I’m trying to combine OpenGL standard lighting with some quick’n dirty diffuse bump mapping effects. There is one thing that doesn’t work like I planned so I reduced the problem to this:
Given:
-OpenGL Standard Lighting
-1 enabled point light with ambient=diffuse, no specular
-one object
-no global ambient lighting
Method: Render the object as usual
Method: Render in 2 passes
1st:
light’s diffuse set to zero
2nd:
enable blending (GL_FUNC_ADD, GL_ONE, GL_ONE)
restore light’s diffuse color
set light’s ambient color to zero
Shouldn’t the output be the same?

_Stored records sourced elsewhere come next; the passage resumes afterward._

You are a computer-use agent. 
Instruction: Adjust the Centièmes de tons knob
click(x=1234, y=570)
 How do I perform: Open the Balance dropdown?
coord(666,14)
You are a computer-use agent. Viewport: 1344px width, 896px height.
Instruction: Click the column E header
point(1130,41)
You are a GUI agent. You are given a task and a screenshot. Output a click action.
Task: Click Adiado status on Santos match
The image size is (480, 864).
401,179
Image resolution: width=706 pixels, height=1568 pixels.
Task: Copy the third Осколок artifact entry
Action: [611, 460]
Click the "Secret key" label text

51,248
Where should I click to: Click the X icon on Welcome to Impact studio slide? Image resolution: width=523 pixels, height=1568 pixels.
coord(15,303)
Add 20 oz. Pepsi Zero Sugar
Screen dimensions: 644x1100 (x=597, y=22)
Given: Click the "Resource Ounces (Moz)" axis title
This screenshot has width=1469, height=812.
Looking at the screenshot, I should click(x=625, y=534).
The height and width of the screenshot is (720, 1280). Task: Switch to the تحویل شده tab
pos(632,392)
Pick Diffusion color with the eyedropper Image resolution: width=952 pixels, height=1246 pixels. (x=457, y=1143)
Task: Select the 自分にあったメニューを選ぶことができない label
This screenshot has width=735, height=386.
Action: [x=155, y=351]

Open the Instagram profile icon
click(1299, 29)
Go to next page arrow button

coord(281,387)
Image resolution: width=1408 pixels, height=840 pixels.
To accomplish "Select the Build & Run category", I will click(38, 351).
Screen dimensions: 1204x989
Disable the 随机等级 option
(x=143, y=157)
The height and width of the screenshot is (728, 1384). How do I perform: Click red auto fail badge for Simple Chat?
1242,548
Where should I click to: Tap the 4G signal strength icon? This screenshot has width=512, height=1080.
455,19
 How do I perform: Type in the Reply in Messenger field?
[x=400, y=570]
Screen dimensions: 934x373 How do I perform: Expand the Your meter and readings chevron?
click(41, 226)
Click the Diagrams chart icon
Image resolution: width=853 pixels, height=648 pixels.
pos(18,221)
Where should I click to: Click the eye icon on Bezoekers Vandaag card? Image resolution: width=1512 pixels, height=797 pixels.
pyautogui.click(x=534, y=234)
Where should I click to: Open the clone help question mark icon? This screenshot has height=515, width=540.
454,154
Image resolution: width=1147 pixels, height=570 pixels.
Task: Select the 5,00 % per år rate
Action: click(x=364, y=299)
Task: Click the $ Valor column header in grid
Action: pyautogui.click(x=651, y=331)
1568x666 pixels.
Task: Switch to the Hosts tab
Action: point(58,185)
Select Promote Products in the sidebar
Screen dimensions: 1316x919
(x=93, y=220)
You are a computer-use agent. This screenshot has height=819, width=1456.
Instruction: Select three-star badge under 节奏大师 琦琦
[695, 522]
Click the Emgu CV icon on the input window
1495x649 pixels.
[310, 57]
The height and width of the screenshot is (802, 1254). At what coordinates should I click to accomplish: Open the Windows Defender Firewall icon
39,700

In Method 1 diffuse and ambient are added per vertex. Method 2 does it in the frame buffer. Why is the output of Method 2 much brighter than method 1?
I understand that computations in the framebuffer and in texture environments are done with lower precision but where is the mathematical reason for the framebuffer method to be a lot brighter?
Edit:
Err…after thinking about it: The reason is, that the (abient + diffuse) sum is clamped to 0…1 when given to the texture stage as primary color? So when abient=0.7 and diffuse=0.7 it is set to 1.0. So the first method writes 1.0texture to the framebuffer while second 1.4texture what is indeed a lot brighter. Did I get it right?
Pass two is:
clamp(ambient)*texture + clamp(diffuse)*texture
Note you will only get this problem in fixed function. When you use a shader you can do pass 1 without the clamp. (as long as you use a float interpolator to pass the color)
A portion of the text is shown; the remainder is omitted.